What are the major applications of SLAM?

1) Google Maps

Google Maps is probably the best-known application of SLAM. In particular, it is used for mapping and navigation, creating waypoints and geo-fences, and it also has a feature that allows users to share their positions with friends and family. This technology is most widely used in urban and traffic environments, but only recently has it made its way into agriculture. For instance, farmers can use the SLAM-based trajectory prediction system to decide on optimal seeds placement in their fields according to the particular needs of their crops at that moment in time - something that would be nearly impossible without this technology!

2) GPS systems in cars

GPS systems in cars are another widely successful application of SLAM GPS systems are used to track individual cars' path and guide them towards their destination. It helps drivers find specific places, like gas stations and restaurants and advises them on getting there. However, some experts warn that GPS systems can be fooled in tricky urban environments or drive in an unknown area. Although some GPS systems have incorporated the information provided by Google Maps into the mix, other SLAM-based apps are commonly used for navigating unknown areas.

3) Smartphone navigation apps

Smartphone navigation apps are a more recent use of this technology and have become hugely popular over the last decade. These apps allow users to navigate their way anywhere in the world without actually having a GPS or map of the area. Smartphone navigation apps draw information from the Internet and combine it with other data to create a virtual map of the area, including points of interest like restaurants and hotels along their path.

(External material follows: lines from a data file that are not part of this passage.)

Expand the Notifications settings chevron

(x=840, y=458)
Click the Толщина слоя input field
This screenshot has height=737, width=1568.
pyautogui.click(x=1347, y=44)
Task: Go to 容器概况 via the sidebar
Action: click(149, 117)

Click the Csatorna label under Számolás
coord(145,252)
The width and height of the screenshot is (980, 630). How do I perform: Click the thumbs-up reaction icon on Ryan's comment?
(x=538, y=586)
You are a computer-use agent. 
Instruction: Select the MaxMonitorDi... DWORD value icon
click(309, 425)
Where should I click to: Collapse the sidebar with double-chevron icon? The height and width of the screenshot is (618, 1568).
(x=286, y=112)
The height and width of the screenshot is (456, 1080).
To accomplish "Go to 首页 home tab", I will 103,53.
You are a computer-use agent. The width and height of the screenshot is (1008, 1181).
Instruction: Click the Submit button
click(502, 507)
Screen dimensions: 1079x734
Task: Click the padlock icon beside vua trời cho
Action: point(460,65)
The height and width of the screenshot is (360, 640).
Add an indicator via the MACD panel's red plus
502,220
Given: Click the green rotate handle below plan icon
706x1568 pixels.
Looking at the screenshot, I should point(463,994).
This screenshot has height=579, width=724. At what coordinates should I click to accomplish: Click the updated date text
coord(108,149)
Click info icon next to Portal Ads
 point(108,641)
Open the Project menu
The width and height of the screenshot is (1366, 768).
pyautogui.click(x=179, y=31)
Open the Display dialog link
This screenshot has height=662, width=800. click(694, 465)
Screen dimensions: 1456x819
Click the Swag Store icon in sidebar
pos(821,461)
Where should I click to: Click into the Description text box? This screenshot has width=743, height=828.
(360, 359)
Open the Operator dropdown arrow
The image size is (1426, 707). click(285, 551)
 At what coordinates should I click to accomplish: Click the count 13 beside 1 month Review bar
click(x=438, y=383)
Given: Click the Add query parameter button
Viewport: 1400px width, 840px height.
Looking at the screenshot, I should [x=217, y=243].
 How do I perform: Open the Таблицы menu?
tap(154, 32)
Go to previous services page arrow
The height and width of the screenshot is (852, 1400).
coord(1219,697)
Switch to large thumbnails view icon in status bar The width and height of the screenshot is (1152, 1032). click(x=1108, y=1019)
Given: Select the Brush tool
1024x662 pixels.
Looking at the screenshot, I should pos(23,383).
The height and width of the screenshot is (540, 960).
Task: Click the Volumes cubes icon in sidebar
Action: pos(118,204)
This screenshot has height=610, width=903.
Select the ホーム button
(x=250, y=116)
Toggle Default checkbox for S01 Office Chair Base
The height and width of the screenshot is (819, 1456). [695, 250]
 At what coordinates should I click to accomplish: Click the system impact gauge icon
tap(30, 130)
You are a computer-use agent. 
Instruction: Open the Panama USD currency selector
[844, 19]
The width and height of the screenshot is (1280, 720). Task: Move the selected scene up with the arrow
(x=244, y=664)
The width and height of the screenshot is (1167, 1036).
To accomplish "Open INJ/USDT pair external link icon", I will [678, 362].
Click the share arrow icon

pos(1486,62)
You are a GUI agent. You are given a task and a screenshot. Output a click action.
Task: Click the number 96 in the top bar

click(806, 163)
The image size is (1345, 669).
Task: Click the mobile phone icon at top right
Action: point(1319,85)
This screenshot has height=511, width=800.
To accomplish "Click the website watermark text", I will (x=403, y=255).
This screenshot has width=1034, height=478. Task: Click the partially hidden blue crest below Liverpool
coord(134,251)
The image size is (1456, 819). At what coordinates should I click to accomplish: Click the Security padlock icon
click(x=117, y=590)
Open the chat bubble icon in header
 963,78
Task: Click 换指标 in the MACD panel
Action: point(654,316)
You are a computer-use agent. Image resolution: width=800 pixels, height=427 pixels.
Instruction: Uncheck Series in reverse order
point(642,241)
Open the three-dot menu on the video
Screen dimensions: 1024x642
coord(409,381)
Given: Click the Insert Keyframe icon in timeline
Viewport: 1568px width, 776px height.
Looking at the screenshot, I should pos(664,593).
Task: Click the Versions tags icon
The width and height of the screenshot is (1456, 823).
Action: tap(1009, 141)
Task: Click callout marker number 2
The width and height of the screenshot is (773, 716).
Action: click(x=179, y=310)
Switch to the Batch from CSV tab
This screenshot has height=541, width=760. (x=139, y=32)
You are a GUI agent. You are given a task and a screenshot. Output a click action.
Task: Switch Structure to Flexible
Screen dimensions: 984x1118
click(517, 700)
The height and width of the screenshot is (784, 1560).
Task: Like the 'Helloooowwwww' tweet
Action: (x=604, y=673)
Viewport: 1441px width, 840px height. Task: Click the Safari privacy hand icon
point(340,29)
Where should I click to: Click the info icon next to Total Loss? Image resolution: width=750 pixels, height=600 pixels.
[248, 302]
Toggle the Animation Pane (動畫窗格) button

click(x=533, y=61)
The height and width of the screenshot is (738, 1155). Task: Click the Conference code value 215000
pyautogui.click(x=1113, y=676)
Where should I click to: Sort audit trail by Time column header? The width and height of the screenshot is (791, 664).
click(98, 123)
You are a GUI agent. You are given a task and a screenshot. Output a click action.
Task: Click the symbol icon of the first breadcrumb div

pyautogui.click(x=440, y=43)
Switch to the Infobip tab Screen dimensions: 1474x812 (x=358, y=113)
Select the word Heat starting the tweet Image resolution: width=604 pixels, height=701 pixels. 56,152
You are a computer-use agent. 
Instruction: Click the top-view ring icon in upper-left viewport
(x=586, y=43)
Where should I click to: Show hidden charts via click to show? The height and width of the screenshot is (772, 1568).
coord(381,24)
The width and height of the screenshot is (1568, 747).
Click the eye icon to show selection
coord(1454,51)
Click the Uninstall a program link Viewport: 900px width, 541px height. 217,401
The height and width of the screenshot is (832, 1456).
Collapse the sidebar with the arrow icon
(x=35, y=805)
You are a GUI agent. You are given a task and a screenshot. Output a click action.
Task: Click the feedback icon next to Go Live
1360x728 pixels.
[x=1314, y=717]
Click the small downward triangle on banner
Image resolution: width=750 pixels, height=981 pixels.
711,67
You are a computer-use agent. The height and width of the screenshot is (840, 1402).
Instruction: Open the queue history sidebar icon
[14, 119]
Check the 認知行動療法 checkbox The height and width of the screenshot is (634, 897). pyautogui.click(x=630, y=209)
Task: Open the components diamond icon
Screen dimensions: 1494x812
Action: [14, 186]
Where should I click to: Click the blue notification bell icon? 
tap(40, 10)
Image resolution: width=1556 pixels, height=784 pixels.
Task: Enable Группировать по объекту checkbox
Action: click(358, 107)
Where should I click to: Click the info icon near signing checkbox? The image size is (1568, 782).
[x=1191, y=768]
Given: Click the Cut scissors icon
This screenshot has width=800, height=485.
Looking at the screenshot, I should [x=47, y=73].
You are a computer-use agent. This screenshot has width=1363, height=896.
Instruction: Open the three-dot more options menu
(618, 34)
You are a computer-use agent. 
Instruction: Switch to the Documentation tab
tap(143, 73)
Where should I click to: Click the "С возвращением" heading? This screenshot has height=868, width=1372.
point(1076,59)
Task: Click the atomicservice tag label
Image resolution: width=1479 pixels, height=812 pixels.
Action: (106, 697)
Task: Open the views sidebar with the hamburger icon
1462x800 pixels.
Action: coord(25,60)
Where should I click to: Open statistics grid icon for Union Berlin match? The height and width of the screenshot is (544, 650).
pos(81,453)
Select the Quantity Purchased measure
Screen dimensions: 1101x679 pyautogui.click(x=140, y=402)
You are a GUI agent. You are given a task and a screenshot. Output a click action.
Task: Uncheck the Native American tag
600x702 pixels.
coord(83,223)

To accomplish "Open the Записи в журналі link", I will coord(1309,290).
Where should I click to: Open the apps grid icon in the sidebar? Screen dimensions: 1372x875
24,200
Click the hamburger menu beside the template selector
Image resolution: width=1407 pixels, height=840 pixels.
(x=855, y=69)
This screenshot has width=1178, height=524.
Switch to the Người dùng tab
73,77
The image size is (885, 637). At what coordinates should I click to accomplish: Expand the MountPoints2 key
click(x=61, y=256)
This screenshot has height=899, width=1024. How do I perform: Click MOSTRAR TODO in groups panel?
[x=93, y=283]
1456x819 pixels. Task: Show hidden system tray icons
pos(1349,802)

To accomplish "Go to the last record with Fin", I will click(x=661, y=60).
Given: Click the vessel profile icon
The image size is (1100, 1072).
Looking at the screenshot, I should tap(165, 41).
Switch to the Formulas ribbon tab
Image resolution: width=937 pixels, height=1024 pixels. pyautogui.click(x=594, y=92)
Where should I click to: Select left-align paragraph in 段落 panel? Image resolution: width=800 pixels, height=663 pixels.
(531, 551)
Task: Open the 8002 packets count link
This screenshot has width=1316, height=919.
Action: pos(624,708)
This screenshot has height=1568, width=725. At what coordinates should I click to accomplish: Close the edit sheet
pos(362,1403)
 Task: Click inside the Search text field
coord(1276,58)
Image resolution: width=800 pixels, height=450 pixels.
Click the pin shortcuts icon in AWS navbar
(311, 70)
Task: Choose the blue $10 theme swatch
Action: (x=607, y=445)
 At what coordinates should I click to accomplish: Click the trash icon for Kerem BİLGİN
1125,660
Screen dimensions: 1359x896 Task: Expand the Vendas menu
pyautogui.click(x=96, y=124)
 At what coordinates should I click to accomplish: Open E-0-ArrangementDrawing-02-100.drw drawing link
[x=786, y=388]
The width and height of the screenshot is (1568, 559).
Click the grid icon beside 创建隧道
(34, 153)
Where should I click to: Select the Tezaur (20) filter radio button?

5) Drone flight planning software

Drone flight planning software is yet another great use for this technology. Some companies have developed systems that allow users to plan their trips with the help of a software program that considers all of their available information - including past flight plans, wind direction and speed, GPS data, and a SLAM map of the area. It finds the safest and most efficient route possible so that users can have an optimal flying experience. The maps used in these programs are very similar to the ones used by Google Maps.

Several industries are rapidly adopting SLAM technology for different purposes, including agriculture, robotics development, urban mapping and navigation, and even military use.